Exercise goal:
Repeat, exactly as they appear, the lines from the one with "Where should I" through the last line of the entries below, but none of the pictures.

Task inputs:
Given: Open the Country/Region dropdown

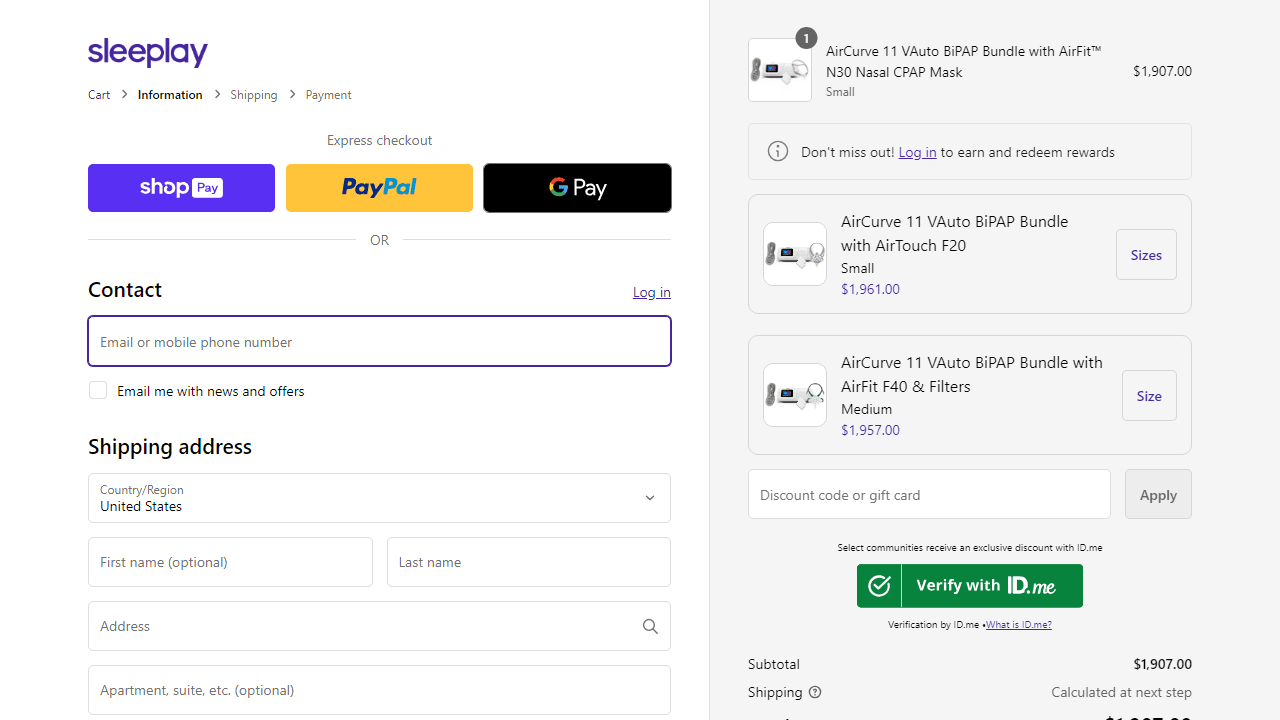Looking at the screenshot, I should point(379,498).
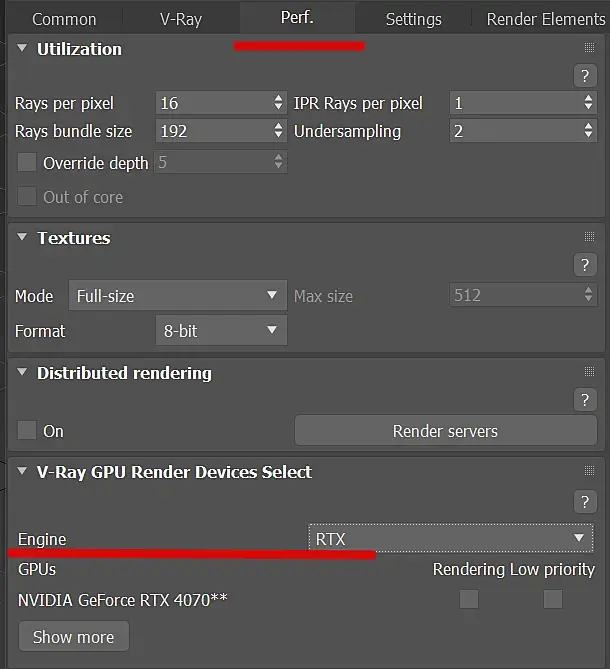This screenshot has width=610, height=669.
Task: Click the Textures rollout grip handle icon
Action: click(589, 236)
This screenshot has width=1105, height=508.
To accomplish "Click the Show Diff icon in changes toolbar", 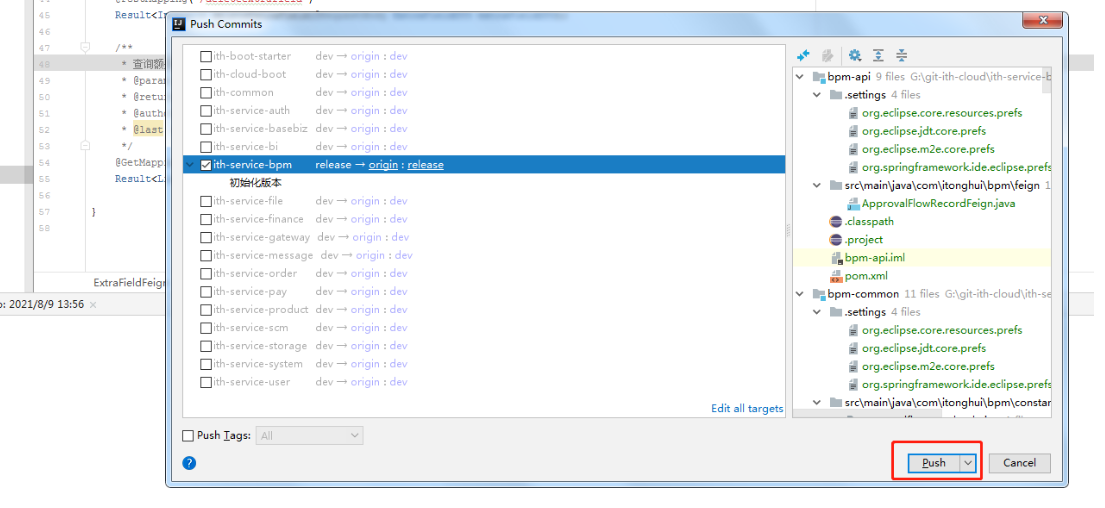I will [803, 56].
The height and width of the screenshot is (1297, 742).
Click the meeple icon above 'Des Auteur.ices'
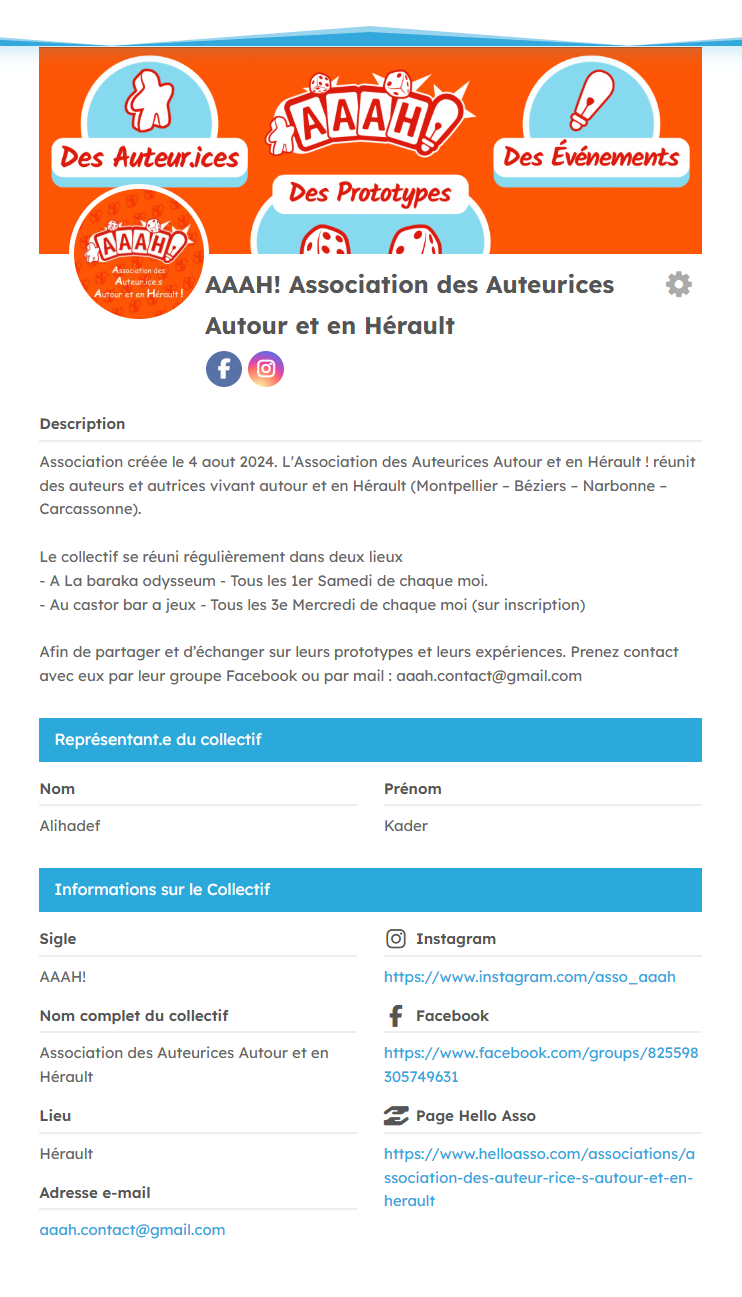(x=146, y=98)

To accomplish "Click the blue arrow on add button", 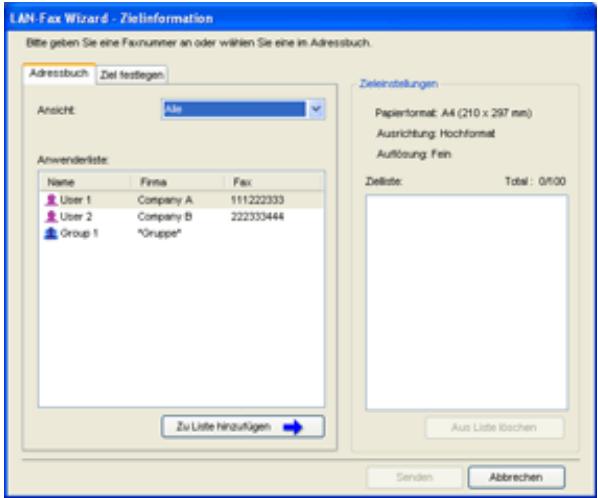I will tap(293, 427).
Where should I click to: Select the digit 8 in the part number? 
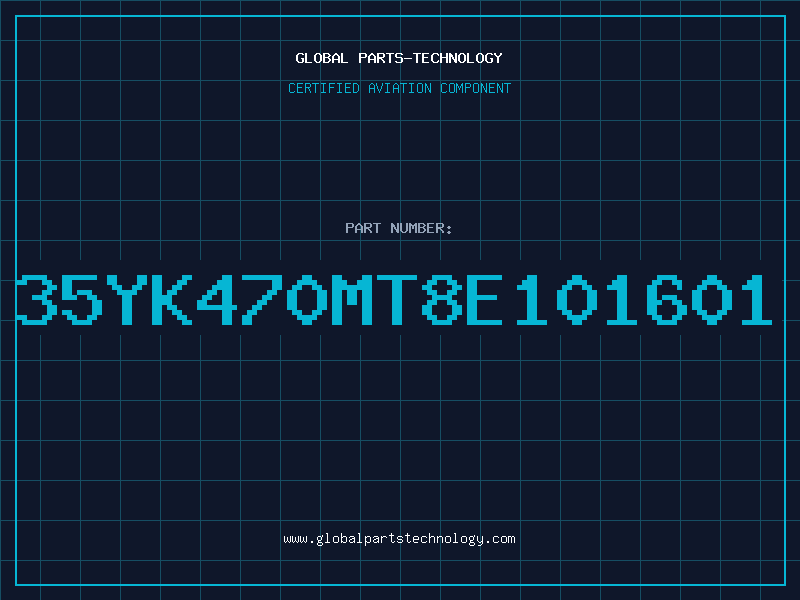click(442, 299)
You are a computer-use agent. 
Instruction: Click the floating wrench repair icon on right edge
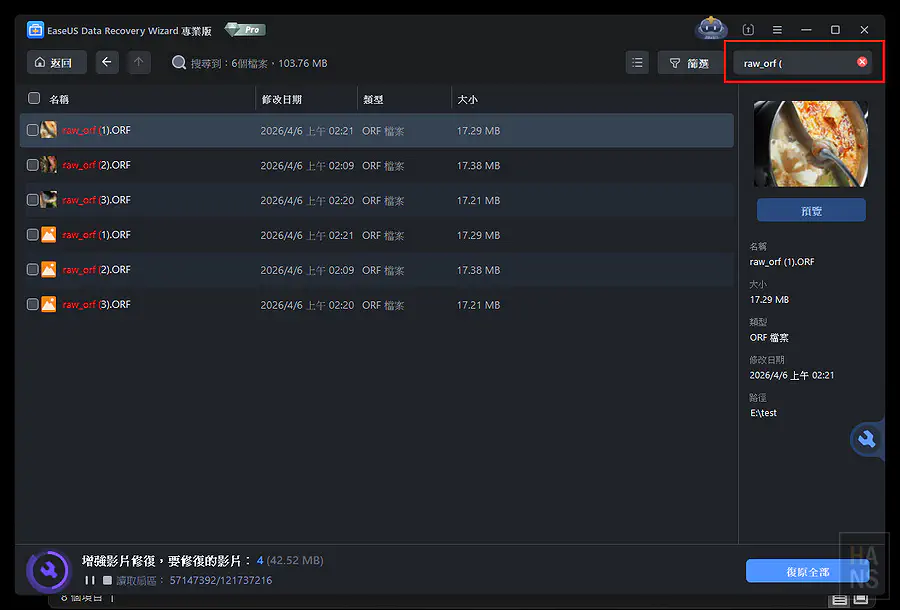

Exercise response:
Where should I click to: Select the digit 8 in the part number? 
click(442, 299)
You are a computer-use agent. 
Instruction: Click the floating wrench repair icon on right edge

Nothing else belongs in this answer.